Various Doses of Sacubitril/Valsartan Have Similar Efficacy for HFrEF

The efficacy of sacubitril/valsartan (sac/val) in lowering prognostic biomarkers, improving health status, and reversing cardiac remodeling in patients with heart failure with reduced ejection fraction (HFrEF) was similar in 3 dose categories, according to findings from a  study published in the Journal of the American College of Cardiology.

The Prospective Study of Biomarkers, Symptom Improvement, and Ventricular Remodeling During Sac/Val Therapy for Heart Failure (PROVE-HF) was a phase 4, 52-week, open-label, single-group study of patients with HFrEF (left ventricular ejection fraction [LVEF] ≤40%) who initiated sac/val treatment per usual care at 78 US sites.

After initiation of sac/val treatment, the participants returned for visits and drug titration about every 2 weeks through day 60, with a sac/val goal dose of 97/103 mg twice daily (or highest tolerated dose). Treatment continued for up to 12 months. Based on data from the study visits, the researchers calculated an average daily sac/val dose and grouped the participants into dose tertiles.

At each visit, measurement was obtained for plasma N-terminal pro-B-type natriuretic peptide (NT-proBNP) and high sensitivity cardiac troponin T (hs-cTnT) with use of electrochemiluminescence immunoassays. Health status was assessed with the Kansas City Cardiomyopathy Questionnaire (KCCQ)-23.

A total of 794 patients with HFrEF were included and categorized into the following groups: low-dose (tertile 1, 112-mg daily dose; n=286; mean age, 66.37±13.1 years; 66.4% men), moderate-dose (tertile 2, 342-mg daily dose; n=272; mean age, 65.00±11.6 years; 75.4% men), and high-dose (tertile 3, 379-mg daily dose, n=236; mean age, 63.76±12.2 years; 73.3% men).

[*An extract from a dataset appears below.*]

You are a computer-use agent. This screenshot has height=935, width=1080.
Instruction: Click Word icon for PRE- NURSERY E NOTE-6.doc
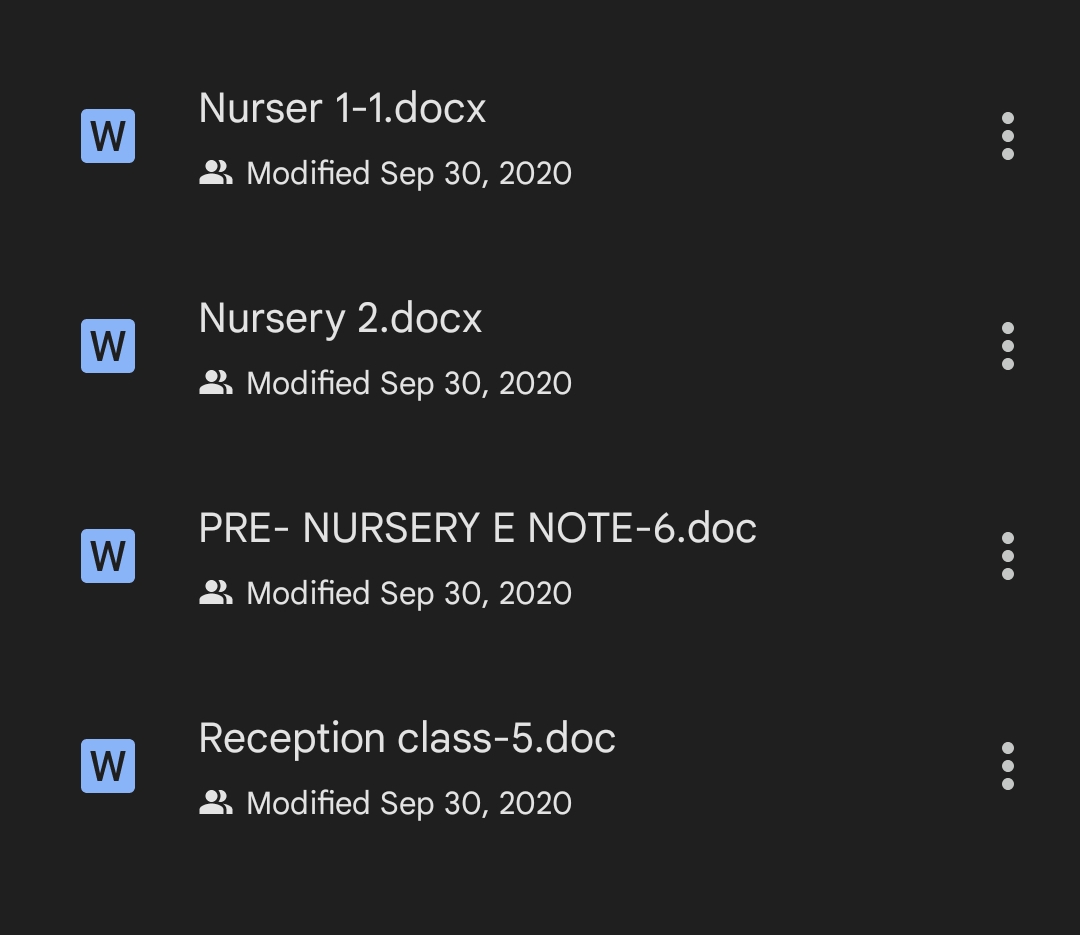108,556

Sac/val was associated with a greater absolute reduction of NT-proBNP in patients who received lower doses (tertile 1, -318 pg/mL; tertile 2, -307 pg/mL; tertile 3, -237 pg/mL; P =.02), although the relative NT-proBNP decrease was the same among the dose categories. Similar patterns of decrease were observed regarding hs-cTnT change at 12 months (tertile 1, -3 ng/L; tertile 2, -3 ng/L, tertile 3, -2 ng/L; P =.27). Changes in soluble suppressor of tumorigenicity-2 also were comparable among the dose tertiles.

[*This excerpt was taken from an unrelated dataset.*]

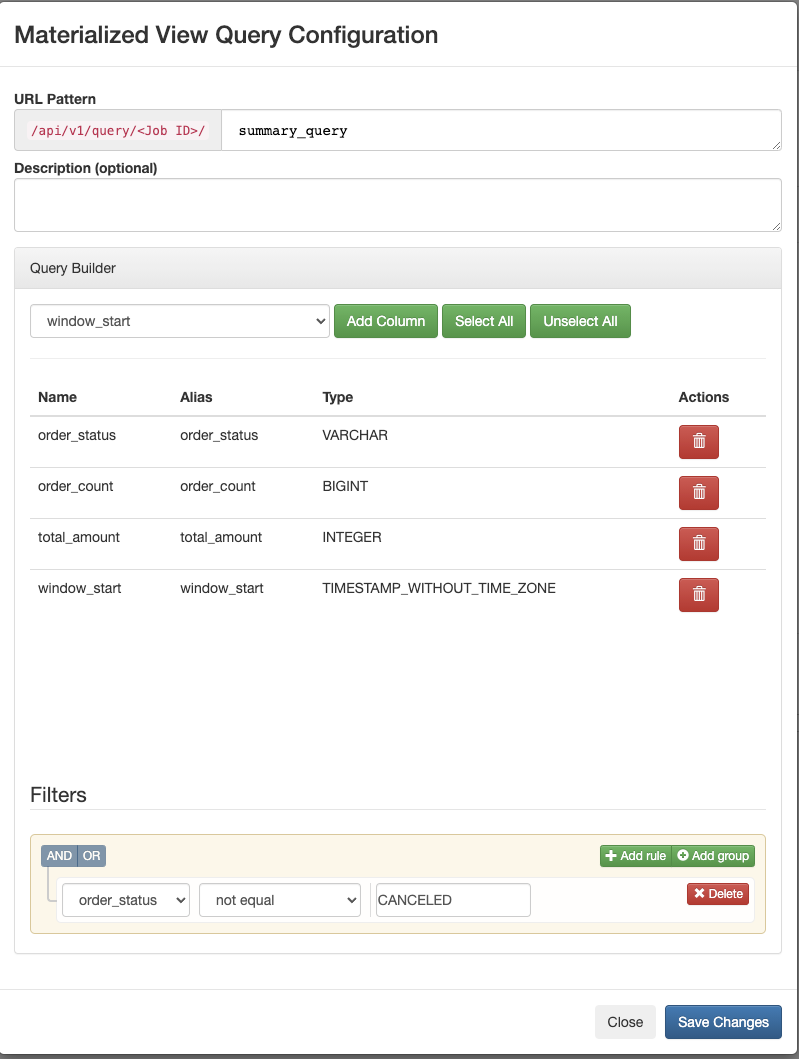Click the summary_query URL pattern field
This screenshot has width=799, height=1059.
[x=500, y=131]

Increases in KCCQ-23 score in the 12-month follow-up were observed regardless of dose category, although no statistical difference occurred in summary scores across dose tertiles. Similar categorical changes were observed in health status across dose tertiles: 71 (32.6%) patients in tertile 1, 79 (34.8%) patients in tertile 2, and 67 (32.8%) patients in tertile 3 had a 20 or more increase in KCCQ-23 score.

LVEF was significantly increased in all dose categories: from 28.7% to 38.0% in tertile 1, from 28.9% to 37.7% in tertile 2, and from 29.5% to 39.7% in tertile 3. The corresponding median absolute LVEF improvement in these categories at 12 months was 9.35% (interquartile range [IQR], 5.35%-13.63%), 8.80% (IQR, 4.40%-12.80%), and 9.55 (IQR, 5.67%-14.07%), respectively.

Left atrial volume index, transmitral E wave velocity/early diastolic mitral tissue Doppler velocity, and left ventricular mass index improved in all dose tertile categories after 12 months.

Dizziness (22.4%), hypotension (27.6%), and hyperkalemia (13.3%) occurred significantly more frequently in tertile 1 vs the other tertiles.

Among several study limitations, more than 70% of participants were White and a minority were women. Also, randomized placebo-controlled, phase 2-type dose-ranging trials would be necessary to more rigorously assess the benefit of different dose levels. Furthermore, the impact of various doses on survival was not evaluated.

“We characterized different sac/val dose trajectories in HFrEF, finding similar reduction in stress biomarkers, similar improvement in health status, and comparable reversal in cardiac remodeling process across all 3 dose categories,” stated the researchers. “Further data are needed regarding the optimal dose of sac/val, including the degree of neprilysin and angiotensin receptor inhibition needed to accrue greatest benefits from the drug.”

Disclosure: The PROVE-HF study was funded by Novartis Pharmaceuticals. Some of the study authors declared affiliations with biotech, pharmaceutical, and/or device companies. Please see the original reference for a full list of authors’ disclosures.